SCOTLAND’S biggest business angel syndicate has highlighted the huge contribution its investments make to the country’s economy, pointing out that every £1 it has put into companies has generated £8 of economic output.
Investment by Edinburgh-based Archangels has helped create nearly 3000 jobs since its formation by entrepreneurs Mike Rutterford and Barry Sealey in 1992, research has found.
And the syndicate, credited with pioneering business angel investment in Scotland, insists it has strong pipeline of opportunities, notably in its preferred life sciences and technology sectors.
Chief executive John Waddell said Archangels remains hungry for deals and said plenty are continuing to emerge in Scotland. Mr Waddell, who will shortly step down from his role after 10 years, said: "Every day we are looking at stuff, and there is lots to go for - we are not running out of things to back.
"What we look for is businesses in Scotland that have international reach and some kind of defensible intellectual property. Not necessarily patents, but some kind of defensible IP."
He added: "The market remains buoyant."
The economic impact made by Archangels, which has 200 historic and 70 current investors, was highlighted by a study carried out by the Hunter Centre for Entrepreneurship at the University of Strathclyde Business School.
The research, published yesterday, found that 2,995 jobs have been created by companies backed by Archangels in the last 23 years. Those companies, including such high-profile Scottish tech successes as Optos and Touch Bionics, have generated turnover of around £1.31 billion since 1992, the report found – a multiple of 14.34 for every one pound invested.
Through its partnership with the Scottish Co-Investment Fund, which the syndicate was instrumental in setting up in 2003, Archangels has been able to increase the number and size of investment it makes, now making between 10 and 20 per year.
Archangels, which has invested in more than £90m in 80 Scottish companies since 1992, leverage £27m of co-investment from Scottish Enterprise.
The report, unveiled at Strathclyde University’s Technology & Innovation Centre, noted that Archangels has exited from 18 companies, including Optos which was acquired by Nikon of Japan in a £259 million deal earlier this year. Archangels exited when Optos floated for £164m in 2006.
Archangels, a long term investor which takes eight years on average to realise a return, has made more than £100m from successful exits from £36m invested, the report found.
Twelve of the companies it has exited have remained in Scotland and brought further benefit to the Scottish economy since Archangels’ original investment, generating further revenues of £587m and creating 240 more jobs since its stake was sold.
But while the syndicate has had success, nearly one in every two (44 per cent) of companies it has backed in the last 23 years have failed.
The failures, which represented 14.9 per cent of the cash invested, have been an inevitable part of the journey.

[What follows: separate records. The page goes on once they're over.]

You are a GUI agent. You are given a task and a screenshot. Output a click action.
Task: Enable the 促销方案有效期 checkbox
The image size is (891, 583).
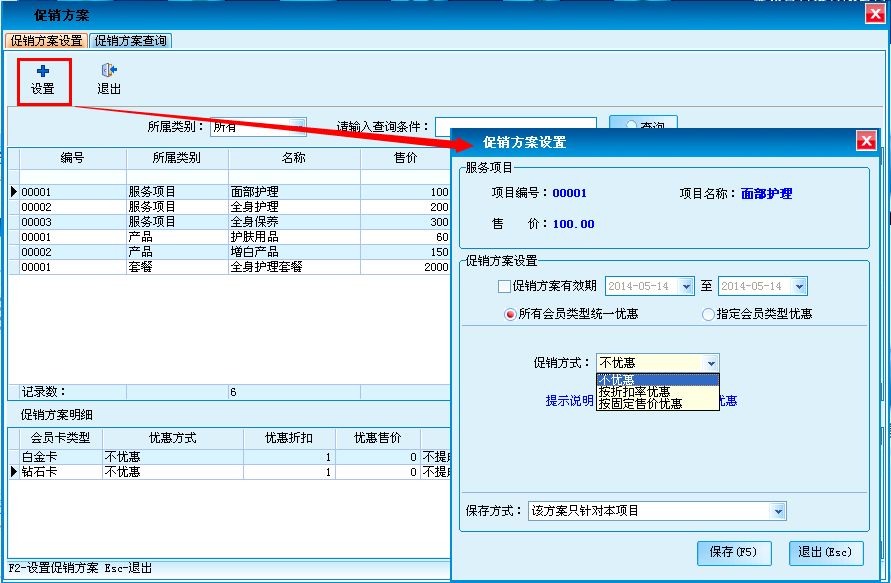pyautogui.click(x=505, y=287)
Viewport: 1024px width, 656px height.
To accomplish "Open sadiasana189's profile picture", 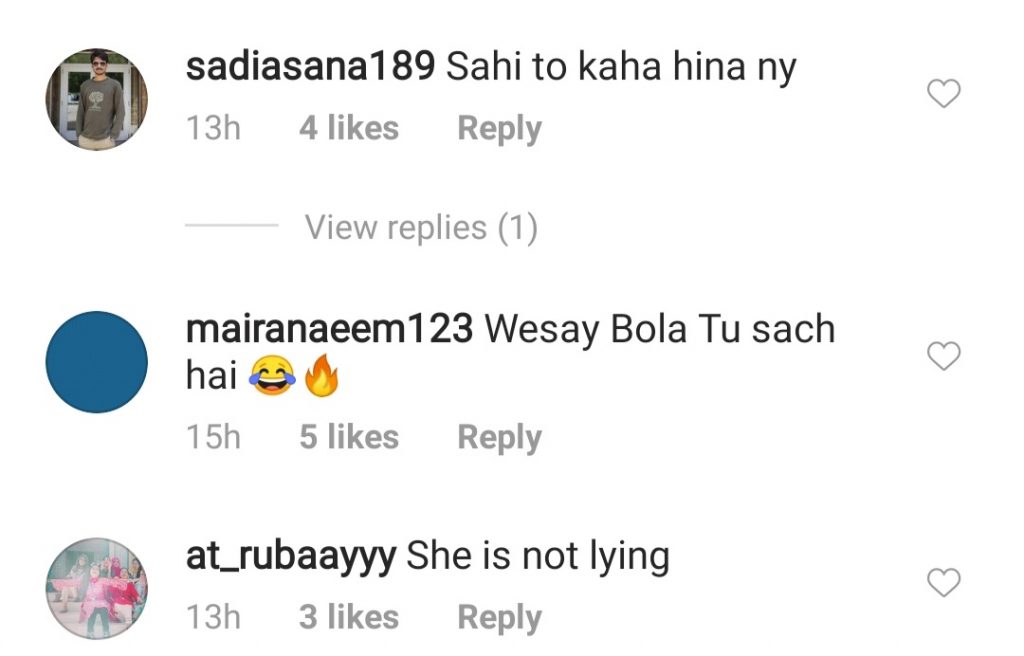I will pos(97,99).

Mr Rutterford said: “One statistic that people like is that 44 per cent of our companies have gone bust, but we have only lost 15 per cent of our money. Can I tell you, it felt a lot more than 15 per cent of our cash. Some of that statistic is the really early stuff that Barry and I did [and] investing in companies that with hindsight you think, why on earth did we do that. But at the get go it felt fine.”
Mr Waddell added that, even with the benefit of knowledge and experience, the prospect of failure in angel investment is an “ever-present risk”.

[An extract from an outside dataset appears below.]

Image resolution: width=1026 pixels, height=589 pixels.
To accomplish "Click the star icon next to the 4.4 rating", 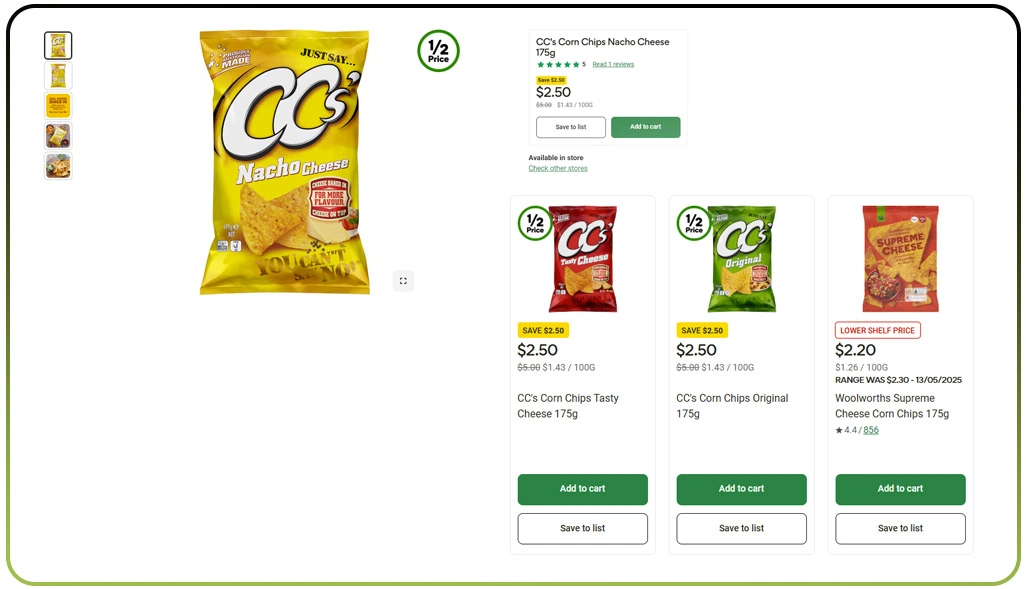I will click(x=838, y=429).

“No matter how good you get at it you are going to make mistakes,” he said. “Otherwise you are not doing it right.”
While Archangels has generated plenty of press coverage for doing major deals, Mr Rutterford said the door is very much open for smaller opportunities. “Archangels, despite our title, are not elevated above the stratosphere. What we are really interested in is to encourage and promote smaller fledgling businesses to approach us that might only need £50,000 or £100,000.
“We want a flow of smaller deals as well.”
He added: “One of the smallest amounts of cash we invested [12 years ago] was £25,000 to do a proof of concept in what is now Touch Bionics. We then put in £400,000, £700,000 and we have now got £10m in it. But it was just tiny at the start [with] no employees.”
Mr Rutterford said Archangels had given Mr Sealey an opportunity to “put something back” into Scotland after their own successes, noting that in backing companies such as Touch Bionics and Optos they have been able to transform and save lives.
“Because we are based in Edinburgh, a lot of the stuff we do has a life sciences spin,” he said. “One of the benefits which we never foresaw at all was the good we have done for mankind, in a way.
Mr Rutterford added: “Touch Bionics... has transformed the lives of many people who have lost a limb or an arm. Optos has not only saved people’s sight, it has saved peoples’ lives.”